#### [Input data]
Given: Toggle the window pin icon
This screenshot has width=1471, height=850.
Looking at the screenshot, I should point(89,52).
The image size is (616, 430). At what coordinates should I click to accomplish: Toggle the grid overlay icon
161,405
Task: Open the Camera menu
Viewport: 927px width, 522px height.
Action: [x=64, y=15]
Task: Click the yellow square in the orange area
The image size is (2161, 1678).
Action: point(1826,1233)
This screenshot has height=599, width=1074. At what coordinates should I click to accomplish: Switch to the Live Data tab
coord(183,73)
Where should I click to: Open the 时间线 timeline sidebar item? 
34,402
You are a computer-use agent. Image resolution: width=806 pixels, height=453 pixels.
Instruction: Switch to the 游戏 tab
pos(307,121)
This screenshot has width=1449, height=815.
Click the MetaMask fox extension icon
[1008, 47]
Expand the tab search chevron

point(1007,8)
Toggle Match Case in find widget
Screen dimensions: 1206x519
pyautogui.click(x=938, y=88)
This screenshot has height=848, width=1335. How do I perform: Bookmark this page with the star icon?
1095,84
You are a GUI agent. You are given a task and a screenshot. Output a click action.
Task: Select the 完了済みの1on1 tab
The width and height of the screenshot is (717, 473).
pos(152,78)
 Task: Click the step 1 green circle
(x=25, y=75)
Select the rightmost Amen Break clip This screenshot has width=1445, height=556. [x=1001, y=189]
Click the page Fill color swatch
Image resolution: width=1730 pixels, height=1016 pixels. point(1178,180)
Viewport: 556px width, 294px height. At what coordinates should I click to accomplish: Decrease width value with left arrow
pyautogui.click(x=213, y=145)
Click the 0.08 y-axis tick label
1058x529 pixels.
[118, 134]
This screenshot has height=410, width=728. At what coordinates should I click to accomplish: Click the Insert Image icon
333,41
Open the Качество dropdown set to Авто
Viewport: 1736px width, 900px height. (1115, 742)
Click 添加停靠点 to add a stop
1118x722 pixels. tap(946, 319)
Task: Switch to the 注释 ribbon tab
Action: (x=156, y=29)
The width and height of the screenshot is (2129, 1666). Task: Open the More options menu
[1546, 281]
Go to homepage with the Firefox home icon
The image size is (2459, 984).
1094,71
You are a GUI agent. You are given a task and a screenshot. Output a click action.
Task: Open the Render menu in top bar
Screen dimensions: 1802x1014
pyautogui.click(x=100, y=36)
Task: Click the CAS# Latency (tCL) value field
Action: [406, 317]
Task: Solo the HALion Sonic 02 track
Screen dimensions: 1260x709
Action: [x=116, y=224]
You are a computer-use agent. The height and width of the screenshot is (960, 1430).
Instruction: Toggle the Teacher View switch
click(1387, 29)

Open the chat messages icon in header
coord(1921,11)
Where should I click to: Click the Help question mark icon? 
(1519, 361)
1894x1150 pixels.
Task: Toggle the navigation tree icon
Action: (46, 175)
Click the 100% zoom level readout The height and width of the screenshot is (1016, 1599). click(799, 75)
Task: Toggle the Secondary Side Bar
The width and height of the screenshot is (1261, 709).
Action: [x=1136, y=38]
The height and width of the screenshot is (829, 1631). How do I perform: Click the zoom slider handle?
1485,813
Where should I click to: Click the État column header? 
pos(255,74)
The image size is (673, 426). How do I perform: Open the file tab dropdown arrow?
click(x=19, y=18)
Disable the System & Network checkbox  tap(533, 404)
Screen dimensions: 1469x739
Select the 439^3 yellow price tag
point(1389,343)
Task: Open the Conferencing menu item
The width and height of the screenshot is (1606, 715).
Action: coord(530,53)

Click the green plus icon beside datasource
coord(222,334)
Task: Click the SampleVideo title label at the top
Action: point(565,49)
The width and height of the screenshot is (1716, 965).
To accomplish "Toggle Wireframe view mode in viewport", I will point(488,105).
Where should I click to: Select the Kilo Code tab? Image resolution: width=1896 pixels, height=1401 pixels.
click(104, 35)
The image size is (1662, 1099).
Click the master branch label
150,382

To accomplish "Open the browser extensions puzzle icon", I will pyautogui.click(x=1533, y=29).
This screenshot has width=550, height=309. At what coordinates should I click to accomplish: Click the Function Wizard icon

#### [Assignment]
All records are to be written out exactly.

#### [Completed exercise]
Given: Toggle the window pin icon
This screenshot has width=1471, height=850.
Looking at the screenshot, I should point(89,52).
The image size is (616, 430). At what coordinates should I click to accomplish: Toggle the grid overlay icon
161,405
Task: Open the Camera menu
Viewport: 927px width, 522px height.
Action: [x=64, y=15]
Task: Click the yellow square in the orange area
The image size is (2161, 1678).
Action: point(1826,1233)
This screenshot has height=599, width=1074. At what coordinates should I click to accomplish: Switch to the Live Data tab
coord(183,73)
Where should I click to: Open the 时间线 timeline sidebar item? 
34,402
You are a computer-use agent. Image resolution: width=806 pixels, height=453 pixels.
Instruction: Switch to the 游戏 tab
pos(307,121)
This screenshot has width=1449, height=815.
Click the MetaMask fox extension icon
[1008, 47]
Expand the tab search chevron

point(1007,8)
Toggle Match Case in find widget
Screen dimensions: 1206x519
pyautogui.click(x=938, y=88)
This screenshot has height=848, width=1335. How do I perform: Bookmark this page with the star icon?
1095,84
You are a GUI agent. You are given a task and a screenshot. Output a click action.
Task: Select the 完了済みの1on1 tab
The width and height of the screenshot is (717, 473).
pos(152,78)
 Task: Click the step 1 green circle
(x=25, y=75)
Select the rightmost Amen Break clip This screenshot has width=1445, height=556. [x=1001, y=189]
Click the page Fill color swatch
Image resolution: width=1730 pixels, height=1016 pixels. point(1178,180)
Viewport: 556px width, 294px height. At what coordinates should I click to accomplish: Decrease width value with left arrow
pyautogui.click(x=213, y=145)
Click the 0.08 y-axis tick label
1058x529 pixels.
[118, 134]
This screenshot has height=410, width=728. At what coordinates should I click to accomplish: Click the Insert Image icon
333,41
Open the Качество dropdown set to Авто
Viewport: 1736px width, 900px height. (1115, 742)
Click 添加停靠点 to add a stop
1118x722 pixels. tap(946, 319)
Task: Switch to the 注释 ribbon tab
Action: (x=156, y=29)
The width and height of the screenshot is (2129, 1666). Task: Open the More options menu
[1546, 281]
Go to homepage with the Firefox home icon
The image size is (2459, 984).
1094,71
You are a GUI agent. You are given a task and a screenshot. Output a click action.
Task: Open the Render menu in top bar
Screen dimensions: 1802x1014
pyautogui.click(x=100, y=36)
Task: Click the CAS# Latency (tCL) value field
Action: [406, 317]
Task: Solo the HALion Sonic 02 track
Screen dimensions: 1260x709
Action: [x=116, y=224]
You are a computer-use agent. The height and width of the screenshot is (960, 1430).
Instruction: Toggle the Teacher View switch
click(1387, 29)

Open the chat messages icon in header
coord(1921,11)
Where should I click to: Click the Help question mark icon? 
(1519, 361)
1894x1150 pixels.
Task: Toggle the navigation tree icon
Action: (46, 175)
Click the 100% zoom level readout The height and width of the screenshot is (1016, 1599). click(799, 75)
Task: Toggle the Secondary Side Bar
The width and height of the screenshot is (1261, 709).
Action: [x=1136, y=38]
The height and width of the screenshot is (829, 1631). How do I perform: Click the zoom slider handle?
1485,813
Where should I click to: Click the État column header? 
pos(255,74)
The image size is (673, 426). How do I perform: Open the file tab dropdown arrow?
click(x=19, y=18)
Disable the System & Network checkbox  tap(533, 404)
Screen dimensions: 1469x739
Select the 439^3 yellow price tag
point(1389,343)
Task: Open the Conferencing menu item
The width and height of the screenshot is (1606, 715).
Action: coord(530,53)

Click the green plus icon beside datasource
coord(222,334)
Task: Click the SampleVideo title label at the top
Action: point(565,49)
The width and height of the screenshot is (1716, 965).
To accomplish "Toggle Wireframe view mode in viewport", I will point(488,105).
Where should I click to: Select the Kilo Code tab? Image resolution: width=1896 pixels, height=1401 pixels.
click(104, 35)
The image size is (1662, 1099).
Click the master branch label
150,382

To accomplish "Open the browser extensions puzzle icon", I will pyautogui.click(x=1533, y=29).
This screenshot has width=550, height=309. At what coordinates should I click to accomplish: Click the Function Wizard icon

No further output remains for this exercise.